Caritas Philippines chief Bishop Jose Colin Bagaforo has called on President Rodrigo Duterte to come good on promises to move toward clean energy. (Photo supplied)
Caritas Philippines, the Catholic Church’s social arm, has challenged President Rodrigo Duterte to be serious in his promises and “walk the talk” in banning coal-generated factories in the country.
The government must show sincerity in pushing for renewable resources of energy by revoking licenses of coal-dependent companies, Caritas chief Bishop Jose Colin Bagaforo said on Sept. 30.
“President Duterte must walk the talk when he said to the Filipino people that the country should reduce its dependence on non-environmentally friendly energy,” he said in a statement.
Duterte said in his State of the Nation Address on July 27 that he would call on government agencies to fast-track the development of renewable energy to reduce the Philippines’ dependence on “dirty, deadly and costly” sources such as coal.
International group Greenpeace, however, has expressed dismay after receiving reports that the government has continued giving out permits to coal-dependent corporations.
Bishop Bagaforo said that if the reports were true, they proved that the Philippine government was not serious in curbing the country’s carbon emissions.
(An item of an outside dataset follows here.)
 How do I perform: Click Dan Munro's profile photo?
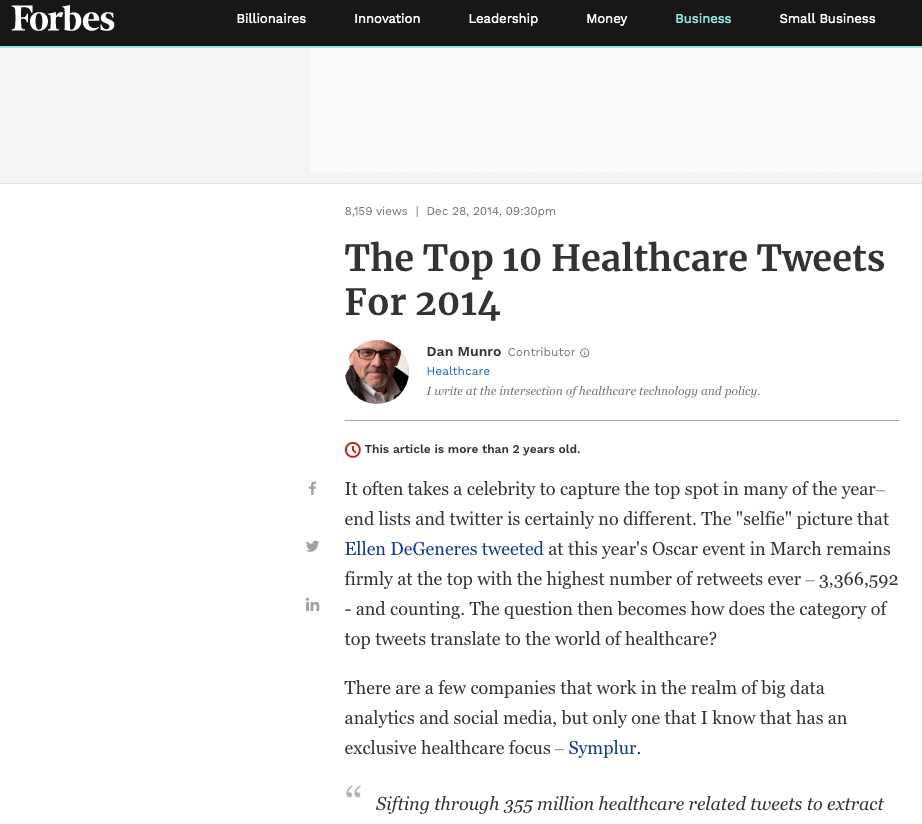[377, 372]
“He [Duterte] continues to approve and support new coal-fired power plants by giving them permits to operate. The Philippines is still largely dependent on coal — the cheapest fuel option that also contributes most to greenhouse gas emissions,” he said.
In May, Filipino bishops and lay groups renounced the use of coal as a source of energy marking the fifth anniversary of the publication of Pope Francis’ Laudato Si’, an encyclical about taking care of the earth — the common home of mankind.
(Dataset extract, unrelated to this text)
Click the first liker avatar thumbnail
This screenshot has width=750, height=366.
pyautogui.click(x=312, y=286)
Clergymen and churchgoers released a joint statement calling coal the “dirtiest of all fossil fuels and the single biggest contributor to the climate emergency” that went against everything that the Catholic Church had taught about creation.
Bishop Bagaforo said three coal-powered plants in Quezon province, south of Manila, have continued to degrade the environment and pose health risks to the public.
“We already opposed the opening of new coal plants but still they were allowed to operate despite Duterte’s promises,” he said.
In August, Lucena Diocese in Quezon province issued a statement calling for the revocation of permits of two coal-powered corporations — SMC Global Power Holdings and Atimonan One Energy.
More than 100 clergymen signed the statement including Bishop Mel Rey Uy.
“We call upon these corporations and their power subsidiaries to listen to the cry of the earth and cancel their plans to set up this dirty, deadly and costly source of energy. We appeal to the local and national government and their respective agencies to listen to the cry of the people of Quezon and disallow these projects and any further coal plants in our beloved province,” the statement said.
According to Bishop Bagaforo, Caritas Philippines has listed 27 fully operational coal-fired powered plants in the Philippines.
“The number is still rising. That’s why we are urging the government to honor international agreements to foster greater care for our common home, especially in building clean energy pathways, and to declare a climate emergency,” he said.